Уже сейчас мы ощущаем на себе дыхание того жаркого огня, который должен будет обжечь человечество в будущем. Невозможность человека быть счастливым проявляет себя каждый день, во всём, и это не случайно. Когда человеку плохо, когда он считает себя несчастным, ему даже в чём-то легче, чем тому, которому вроде бы и хорошо, но кто упорно не может стать счастливым, ибо несчастный, мучаясь, видит счастливыми всех, кто не знает его мук, и верит, что он ещё сможет жить лучше, у него есть надежда, идеал!.. У благополучного (хотя благополучие относительно, это надо иметь в виду) уже нет того идеала, у него выбили почву из-под ног, он видит себя не в роли живущего, но существующего, влачащего жалкое существование. Ни один человек не понимает, что с ним происходит, а если бы (предположим на одно мгновенье) он понял (хотя это вряд ли возможно, ибо это противоречит жизни), он тут же или окаменел бы, или умер бы, или исчез бы, или до такой степени был бы осчастливлен, что тут же обрёл бы способность летать и был бы с тех пор бессмертен – и занимался бы только тем, что смотрел бы на всё с удивлением, а людям говорил бы одни удивительные, невероятные вещи, – словом, с ним случилось бы до такой степени чудесное, что и вообразить с нашим человеческим умом, склонным чисто человеческим пониманием, невозможно.

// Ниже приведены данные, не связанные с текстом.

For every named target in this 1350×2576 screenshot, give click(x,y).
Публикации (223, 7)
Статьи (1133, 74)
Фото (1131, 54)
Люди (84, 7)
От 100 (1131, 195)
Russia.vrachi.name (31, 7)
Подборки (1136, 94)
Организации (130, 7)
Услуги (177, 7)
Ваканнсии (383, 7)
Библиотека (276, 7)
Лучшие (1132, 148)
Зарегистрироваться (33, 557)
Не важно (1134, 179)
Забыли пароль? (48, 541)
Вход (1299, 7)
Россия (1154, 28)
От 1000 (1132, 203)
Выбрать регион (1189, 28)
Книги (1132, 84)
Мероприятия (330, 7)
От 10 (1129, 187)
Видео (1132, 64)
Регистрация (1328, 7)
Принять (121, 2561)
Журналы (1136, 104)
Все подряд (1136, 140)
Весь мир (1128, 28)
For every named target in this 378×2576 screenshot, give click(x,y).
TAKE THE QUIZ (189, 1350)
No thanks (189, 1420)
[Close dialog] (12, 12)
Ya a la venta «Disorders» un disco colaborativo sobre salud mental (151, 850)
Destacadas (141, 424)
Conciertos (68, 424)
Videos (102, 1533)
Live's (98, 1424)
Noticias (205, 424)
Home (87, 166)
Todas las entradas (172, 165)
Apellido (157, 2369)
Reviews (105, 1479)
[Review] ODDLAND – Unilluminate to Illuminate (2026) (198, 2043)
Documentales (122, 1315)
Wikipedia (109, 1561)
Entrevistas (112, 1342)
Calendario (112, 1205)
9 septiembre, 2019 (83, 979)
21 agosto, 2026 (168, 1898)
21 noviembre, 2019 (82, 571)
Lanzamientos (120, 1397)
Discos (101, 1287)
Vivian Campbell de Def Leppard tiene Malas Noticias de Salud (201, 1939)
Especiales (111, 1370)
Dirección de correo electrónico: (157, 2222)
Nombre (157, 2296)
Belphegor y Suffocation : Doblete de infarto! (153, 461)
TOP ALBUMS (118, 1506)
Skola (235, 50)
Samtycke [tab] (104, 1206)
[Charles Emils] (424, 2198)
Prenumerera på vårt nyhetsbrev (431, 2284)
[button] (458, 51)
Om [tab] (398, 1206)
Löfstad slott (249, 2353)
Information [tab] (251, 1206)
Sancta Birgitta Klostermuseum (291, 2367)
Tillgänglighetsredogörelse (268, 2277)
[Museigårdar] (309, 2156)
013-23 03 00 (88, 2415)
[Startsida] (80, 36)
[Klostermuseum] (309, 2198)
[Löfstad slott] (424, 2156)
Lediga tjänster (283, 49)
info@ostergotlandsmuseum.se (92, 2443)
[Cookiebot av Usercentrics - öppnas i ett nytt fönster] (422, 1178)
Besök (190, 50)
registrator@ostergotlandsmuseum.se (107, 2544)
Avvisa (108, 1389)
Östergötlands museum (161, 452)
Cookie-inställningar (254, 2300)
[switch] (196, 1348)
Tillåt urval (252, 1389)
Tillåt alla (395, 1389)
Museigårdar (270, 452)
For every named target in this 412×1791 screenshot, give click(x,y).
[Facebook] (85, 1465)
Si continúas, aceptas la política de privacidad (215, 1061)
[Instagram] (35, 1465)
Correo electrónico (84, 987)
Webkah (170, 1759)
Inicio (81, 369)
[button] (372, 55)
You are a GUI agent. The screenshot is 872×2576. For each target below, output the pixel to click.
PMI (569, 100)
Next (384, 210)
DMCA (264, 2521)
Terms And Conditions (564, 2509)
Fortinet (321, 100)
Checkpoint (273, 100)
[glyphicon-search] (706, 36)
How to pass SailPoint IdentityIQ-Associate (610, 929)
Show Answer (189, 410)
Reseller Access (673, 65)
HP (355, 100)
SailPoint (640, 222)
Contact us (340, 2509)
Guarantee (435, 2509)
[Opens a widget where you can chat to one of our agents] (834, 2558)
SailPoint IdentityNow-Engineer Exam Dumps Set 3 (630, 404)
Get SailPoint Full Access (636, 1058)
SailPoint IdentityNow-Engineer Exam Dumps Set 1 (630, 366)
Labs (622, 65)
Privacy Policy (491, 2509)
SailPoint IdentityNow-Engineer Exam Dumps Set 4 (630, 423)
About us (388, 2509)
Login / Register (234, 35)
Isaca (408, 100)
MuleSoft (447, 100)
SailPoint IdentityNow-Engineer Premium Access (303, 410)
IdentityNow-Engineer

С другой стороны – человеку и не надо понимать того, что с ним происходит, ибо ему очень даже хорошо от того, что он именно не знает, что с ним происходит. Он даже готов себя тешить этим незнанием и сказать: «Погоди, Эволюция! Не спеши!.. Ты мне суёшь кибернетику, космические корабли, разные хитроумные штуки, а я вот хочу побаловать себя старой дедовской сохой!.. Не в хитроумных шутках, пойми ты, Эволюция, дело, а в том, чтобы постепенно!.. А то ты резко повернёшь – наш мозг и не выдержит этой нечеловеческой нагрузки!..» Итак  – когда в темноте ходишь, ещё имеешь Иллюзии, Мечты, в этом отношении темнота даже лучше света. Темнота эта порождает поэтов. А свет порождает учёных. И чем больше света – тем в будущем света будет ещё больше, а тьмы – меньше, хотя и свет – особое состояние мрака, а мрак беспросветный –  особое состояние света…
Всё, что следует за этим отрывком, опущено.